Skip to main contentAI Models Overview
Azure AI Foundry provides access to a comprehensive catalog of AI models from Microsoft, leading AI companies, and the open-source community. Understanding the different types of models and their capabilities helps you choose the right tools for your applications.
Model categories
Language models
Large Language Models (LLMs) that understand and generate human-like text:
Chat completion models:
- GPT-4o, GPT-4o mini - Advanced reasoning and conversation
- Claude 3.5 Sonnet - Strong analytical capabilities
- Llama 3.1 series - Open-source alternatives
Specialized language models:
- Code generation models for programming tasks
- Domain-specific models for legal, medical, and financial text
- Multilingual models for global applications
Vision models
Models that process and understand visual content:
Image understanding:
- GPT-4 Vision - Analyze and describe images
- Florence models - Object detection and recognition
- Custom vision models for specific use cases
Image generation:
- DALL-E 3 - Create images from text descriptions
- Stable Diffusion - Open-source image generation
- Custom image models for branded content
Multimodal models
Models that work across text, images, audio, and video:
Vision-language models:
- GPT-4o - Combined text and image understanding
- LLaVA models - Open-source vision-language capabilities
Audio processing:
- Whisper - Speech-to-text transcription
- Azure Speech Services - Text-to-speech synthesis
- Audio classification and analysis models
Model deployment patterns
Serverless APIs
Best for:
- Variable workloads
- Getting started quickly
- Cost-effective experimentation
Characteristics:
- Pay-per-use pricing
- Automatic scaling
- Shared infrastructure
- Managed by Azure
Managed compute
Best for:
- Consistent workloads
- Predictable performance
- Enhanced security requirements
Characteristics:
- Dedicated resources
- Customizable configurations
- Predictable costs
- Customer-controlled scaling
Choosing the right model
Consider your use case
Content generation:
- Blog posts, marketing copy → GPT-4o, Claude 3.5
- Code development → GPT-4o, CodeLlama
- Creative writing → GPT-4o, Claude 3.5
Analysis and extraction:
- Document processing → GPT-4o with vision
- Data analysis → GPT-4o, Claude 3.5
- Sentiment analysis → Specialized language models
Interactive applications:
- Chatbots → GPT-4o mini (cost-effective)

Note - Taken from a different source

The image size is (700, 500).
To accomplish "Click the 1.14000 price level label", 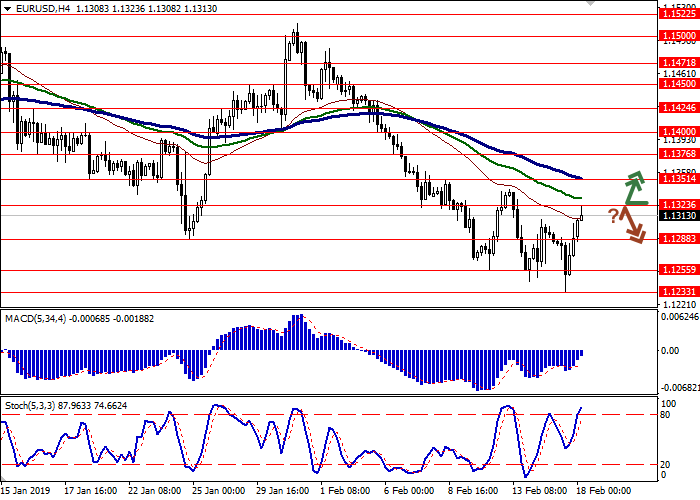I will coord(677,131).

- Virtual assistants → GPT-4o (high capability)
- Customer support → Fine-tuned models
Latency requirements:
- Real-time chat → Smaller, faster models
- Batch processing → Larger, more capable models
- Streaming responses → Models with streaming support
Quality needs:
- High-stakes applications → GPT-4o, Claude 3.5
- General purpose → GPT-4o mini
- Specialized domains → Fine-tuned models
Cost constraints:
- High volume, simple tasks → Smaller models
- Complex reasoning → Larger models
- Mixed workloads → Model routing strategies
Model capabilities and limitations
Understanding model strengths
GPT-4o series:
- Excellent reasoning and problem-solving
- Strong code generation capabilities
- Good multilingual support
- Vision understanding (GPT-4o)
Claude 3.5 series:
- Strong analytical thinking
- Excellent for complex reasoning
- Good safety characteristics
- Large context windows
Open-source models:
- Customizable and fine-tunable
- No vendor lock-in
- Community-driven improvements
- Cost-effective for specific use cases
Common limitations
Context length:
- Most models have token limits
- Longer conversations may lose context
- Consider conversation management strategies
Knowledge cutoffs:
- Models trained on data up to specific dates
- May not know recent events
- Consider RAG for current information
Bias and fairness:
- Models reflect training data biases
- Important for sensitive applications
- Use evaluation tools to assess bias
Model lifecycle management
Versioning and updates
Model versions:
- Each model has multiple versions
- Newer versions often improve capabilities
- Plan for version transitions
Deployment strategies:
- Blue-green deployments for zero downtime
- Gradual rollouts for risk mitigation
- A/B testing for performance comparison
Monitoring and optimization
Performance metrics:
- Latency and throughput
- Error rates and availability
- Cost per request/token
Quality assessment:
- Response relevance and accuracy
- User satisfaction scores
- Automated evaluation metrics
Getting started with models
Exploration approach
- Start with the playground - Test models interactively
- Try different prompts - Understand model behavior
- Compare models - Find the best fit for your use case
- Measure performance - Establish baseline metrics
- Scale gradually - Move from testing to production
Best practices
Prompt engineering:
- Write clear, specific instructions
- Provide examples for better results
- Use consistent formatting
- Test different approaches
Safety and governance:
- Implement content filtering
- Monitor for inappropriate outputs
- Set up usage alerts and limits
- Document model usage policies
Understanding these fundamentals helps you make informed decisions about which models to use and how to deploy them effectively in your applications.